I used to be a writer, and the best thing about it was that there was no expectation; I wrote, and no one expected anything. It was private work—messy drafts, late-night notes, parcels of thought I could toss out or keep without explanation. That freedom is the engine of getting better: you try things that look stupid on the page, you fail fast, and you learn what’s worth rescuing. There’s a calm in knowing nobody’s billing you for your honest mistakes.

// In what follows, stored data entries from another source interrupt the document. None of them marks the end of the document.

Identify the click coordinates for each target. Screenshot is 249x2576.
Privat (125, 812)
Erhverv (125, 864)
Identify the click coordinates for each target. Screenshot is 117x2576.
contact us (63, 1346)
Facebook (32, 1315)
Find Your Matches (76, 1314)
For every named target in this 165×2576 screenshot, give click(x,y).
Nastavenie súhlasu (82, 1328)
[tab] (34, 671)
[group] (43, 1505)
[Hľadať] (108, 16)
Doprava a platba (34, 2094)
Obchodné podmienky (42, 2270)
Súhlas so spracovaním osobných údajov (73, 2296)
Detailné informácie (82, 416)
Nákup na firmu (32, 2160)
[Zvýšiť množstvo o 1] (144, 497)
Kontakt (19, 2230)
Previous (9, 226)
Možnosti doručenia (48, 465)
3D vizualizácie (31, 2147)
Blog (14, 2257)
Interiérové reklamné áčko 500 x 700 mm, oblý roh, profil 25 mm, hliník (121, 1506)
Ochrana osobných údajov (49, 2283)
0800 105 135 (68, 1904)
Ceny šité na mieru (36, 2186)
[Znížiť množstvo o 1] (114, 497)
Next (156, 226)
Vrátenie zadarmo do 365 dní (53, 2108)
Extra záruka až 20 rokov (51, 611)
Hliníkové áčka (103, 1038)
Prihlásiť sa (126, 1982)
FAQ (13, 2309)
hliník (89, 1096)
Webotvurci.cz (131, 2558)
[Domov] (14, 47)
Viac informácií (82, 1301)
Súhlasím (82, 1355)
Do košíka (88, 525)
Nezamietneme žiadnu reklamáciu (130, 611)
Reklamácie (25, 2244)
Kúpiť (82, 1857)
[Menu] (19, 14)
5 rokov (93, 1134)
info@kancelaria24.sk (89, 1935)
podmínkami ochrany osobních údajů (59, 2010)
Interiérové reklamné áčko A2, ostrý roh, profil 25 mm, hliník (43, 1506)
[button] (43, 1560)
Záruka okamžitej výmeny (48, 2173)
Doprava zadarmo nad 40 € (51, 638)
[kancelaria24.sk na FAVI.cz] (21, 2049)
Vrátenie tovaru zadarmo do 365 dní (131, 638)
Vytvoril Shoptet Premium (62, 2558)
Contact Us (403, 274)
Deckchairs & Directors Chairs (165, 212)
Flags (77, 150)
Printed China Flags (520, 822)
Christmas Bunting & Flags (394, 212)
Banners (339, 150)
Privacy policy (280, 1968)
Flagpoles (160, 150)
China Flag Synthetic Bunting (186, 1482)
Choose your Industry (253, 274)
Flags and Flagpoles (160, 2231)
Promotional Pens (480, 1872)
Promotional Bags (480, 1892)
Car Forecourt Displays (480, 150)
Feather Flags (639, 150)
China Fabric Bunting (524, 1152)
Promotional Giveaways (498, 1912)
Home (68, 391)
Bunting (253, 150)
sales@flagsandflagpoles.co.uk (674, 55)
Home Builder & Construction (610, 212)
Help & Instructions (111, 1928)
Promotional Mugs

Once it was proven that I could write, there was a paradigm shift. After becoming a successful author and ghostwriter, the job kept the solitude but traded the quiet for a ledger of obligations. People—editors, clients, readers, family—started bringing their own maps to the table, each one convinced it was the best route. My inbox became a petition box. Suddenly, I’m not only creating work; I’m shepherding expectations. That’s the rub: being an author is still a solitary vocation, but everyone wants to steer your career to meet their expectations—not yours. Contracts, deadlines, social-media post schedules, promotion events, and well-meaning advice pile up and thin the time you have to do the thing that matters most: the private work where you risk being bad so you can one day be good.
What I tell writers now is to protect a corner of no-expectation time. Call it a practice run, a notebook hour, a wilderness route you reserve for yourself. Keep one piece of paper tucked away that knows only you. The rest—clients, launches, awards—are tools and obligations; useful, but they’re not the quiet that teaches skill. If you can hold on to that small, expectation-free patch of paper, you keep the part that made you a writer in the first place.
Hemingway famously wrote, “All you have to do is write one true sentence. Write the truest sentence that you know”. I agree; write that one true sentence for yourself; it’s your true north star.